Después fueron generales en los ejércitos de la patria y después
ministros en los gobiernos de la Nación: Uno de los Anchorena fue
Ministro de Rosas, y otro...” Fabián
Gómez se propone revertir la situación de sus mayores, por eso dice a su
amigo: “si muchos de mi familia tuvieron un protagonismo fundante en la
historia de mi país (sobre todo en la económica), ¿por qué no podré
yo alcanzar notoriedad en estos lugares? Sería como devolver a Europa lo
que Europa dio a la Argentina. No te olvidés que nuestros antepasados
viajaron de España a América. Y España es Europa, ¿no? Aunque a veces
no lo parezca”. En otro párrafo afirma: “Mi padre, en un momento de
su vida, se vino para acá. A mí me gustaría irme para allá. Como quien
dice, me gustaría devolverme”. Buenos
Aires aparece en la obra como “esa ciudad contradictoria”, que “Por
un lado mostraba el pobrerío de los barrios bajos, y las antiguas casonas
donde comenzaban a amontonarse los inmigrantes que, en ese fin de siglo,
estaban llegando de todos los lados del mundo. Por otro, las esplendideces
de la clase cada vez más atrincherada cerca de la Plaza San Martín, en
ese círculo áulico casi formado íntegramente por los Anchorena, sus
parientes y sus amigos”. De
la generación del 80 dice que “era
una tanda de hombres
intelectuales y bien pensantes que pasarían a la historia, según decían,
porque se dedicaban a ser diplomáticos, escribir libros interesantes y
sacar adelante el país, sobre todo por el esfuerzo de los inmigrantes que
habían llegado para ‘laburar’, como decían ellos. Aunque los habían
confinado en fábricas, saladeros y conventillos, los pobres se manejaban
bien y sacrificadamente, y no pasaría mucho tiempo sin que la mayoría de
ellos tuvieran, de acuerdo a los sueños que los habían transportado a América,
‘m’hijo el dotor’ ”. Esa
dicotomía se reitera en otro pasaje de la novela, en el que leemos: “El
mayor cambio Fabián lo veía en las clases que se iban perfilando tan
netamente. Por un lado, la oligarquía, la alta burguesía, los ricos, los
que tenían capitales que habían crecido poderosamente. Por el otro, la
gran avalancha de inmigrantes, obreros y empleados cuyos sueldos se
cobraban en papeles que cada vez valían menos, porque el precio del oro
subía, mientras la carestía de la vida aumentaba. Papeles ñanga
pichanga, decía la gente. En el aire flotaba un tufillo de disconformidad
que él ya había olido en Madrid: era el de los necesitados”. La
obra transmite la posición de la novelista acerca de este fenómeno
social, una opinión que ha sido formada a partir de lecturas y
documentación, pero también a partir de un factor que tuvo gran
incidencia en la gestación de la novela, y no debe olvidarse: en la carta
que ella escribe al protagonista, con la que abre el libro, habla de otro
inmigrante, uno que es especialmente caro a la autora. Dice en esa página
que un español llegó con unas monedas que le sirvieron a la escritora
para reconstruir la vida de Fabián Gómez y Anchorena: “Todas tenían
el escudo del Reino de España con sus coronas y sus torres y sus leones,
todas eran de cinco pesetas, todas habían pertenecido a mi papá, quien
vino de España por no hacer la conscripción en Marruecos. Llegó con una
mano atrás y otra adelante, en su maleta un mantón de mi abuela y... Y
nada más. ¡Ah, sí: las monedas!”. En
un reportaje (2), ella expresó: “Mi padre era un republicano español
que a los 19 años se vino de España para no hacer la conscripción.

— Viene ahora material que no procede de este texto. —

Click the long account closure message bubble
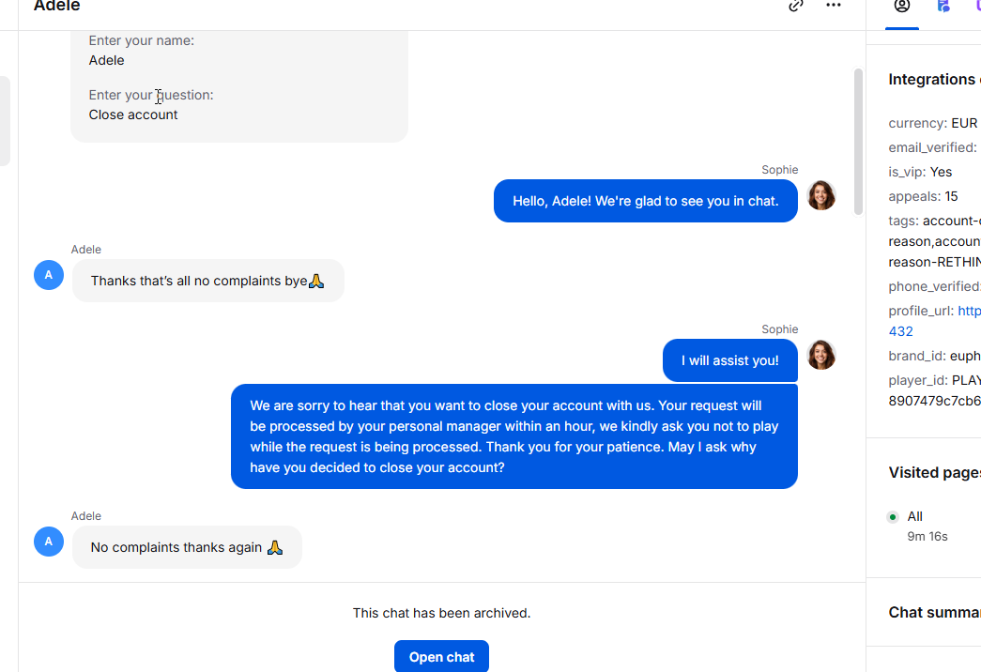The height and width of the screenshot is (672, 981). (x=514, y=436)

Autodidacta, gran lector de temas de su especialidad (mecánica, física,
ingeniería), preocupado por la política, canalizaba sus inquietudes en
la lectura de diarios... y en las discusiones en torno a la mesa de truco
los sábados y domingos”. En
diálogo con Alejandra Correa, manifestó: “En mi casa se hablaba mucho
de historia porque mi padre que era un inmigrante español, era muy
curioso e inteligente. Siempre quería saber la historia del lugar y se
preguntaba sobre Urquiza y yo escuchaba” (3). Entrevistada
por Cristina Pizarro, unos meses antes de su fallecimiento, María
Esther de Miguel recordó a su padre:
“mi papá tenía la usina
de Larroque, la usina eléctrica. Yo me acuerdo de que en mi casa había
un gran diploma que decía ‘A Victoriano de Miguel, (así se llamaba)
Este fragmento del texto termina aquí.